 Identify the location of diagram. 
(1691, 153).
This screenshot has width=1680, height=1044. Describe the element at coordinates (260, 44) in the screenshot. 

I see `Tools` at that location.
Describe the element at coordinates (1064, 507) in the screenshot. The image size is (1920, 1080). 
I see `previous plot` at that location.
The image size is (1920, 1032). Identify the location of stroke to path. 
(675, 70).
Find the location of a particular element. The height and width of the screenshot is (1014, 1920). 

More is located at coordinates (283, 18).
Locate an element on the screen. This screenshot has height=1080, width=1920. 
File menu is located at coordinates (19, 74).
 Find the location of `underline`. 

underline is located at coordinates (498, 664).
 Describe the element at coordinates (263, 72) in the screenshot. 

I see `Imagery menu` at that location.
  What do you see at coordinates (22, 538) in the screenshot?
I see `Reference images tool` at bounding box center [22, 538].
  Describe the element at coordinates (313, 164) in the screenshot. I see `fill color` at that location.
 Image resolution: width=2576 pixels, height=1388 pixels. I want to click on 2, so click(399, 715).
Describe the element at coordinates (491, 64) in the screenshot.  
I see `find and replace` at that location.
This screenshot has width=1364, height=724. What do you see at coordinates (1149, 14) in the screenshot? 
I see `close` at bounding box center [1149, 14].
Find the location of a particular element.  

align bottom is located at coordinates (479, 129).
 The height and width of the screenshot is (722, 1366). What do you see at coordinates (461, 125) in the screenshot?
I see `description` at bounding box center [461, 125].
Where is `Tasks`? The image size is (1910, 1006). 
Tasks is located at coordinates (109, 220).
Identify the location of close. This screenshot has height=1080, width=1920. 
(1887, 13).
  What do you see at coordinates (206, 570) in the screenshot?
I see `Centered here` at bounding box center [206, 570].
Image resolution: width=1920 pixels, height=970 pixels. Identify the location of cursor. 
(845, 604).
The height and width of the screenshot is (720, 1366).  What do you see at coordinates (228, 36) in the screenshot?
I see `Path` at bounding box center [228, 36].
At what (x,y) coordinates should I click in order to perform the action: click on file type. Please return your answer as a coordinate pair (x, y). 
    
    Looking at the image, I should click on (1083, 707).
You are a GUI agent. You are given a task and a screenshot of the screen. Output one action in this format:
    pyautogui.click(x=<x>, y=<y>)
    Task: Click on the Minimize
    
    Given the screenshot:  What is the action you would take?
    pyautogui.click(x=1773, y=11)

+++

### Required work
Could you quote the data from the line containing "You are a GUI" through the end of the data?

### Result for this exercise
You are a GUI agent. You are given a task and a screenshot of the screen. Output one action in this format:
    pyautogui.click(x=<x>, y=<y>)
    Task: Click on the Minimize
    
    Given the screenshot:  What is the action you would take?
    pyautogui.click(x=1773, y=11)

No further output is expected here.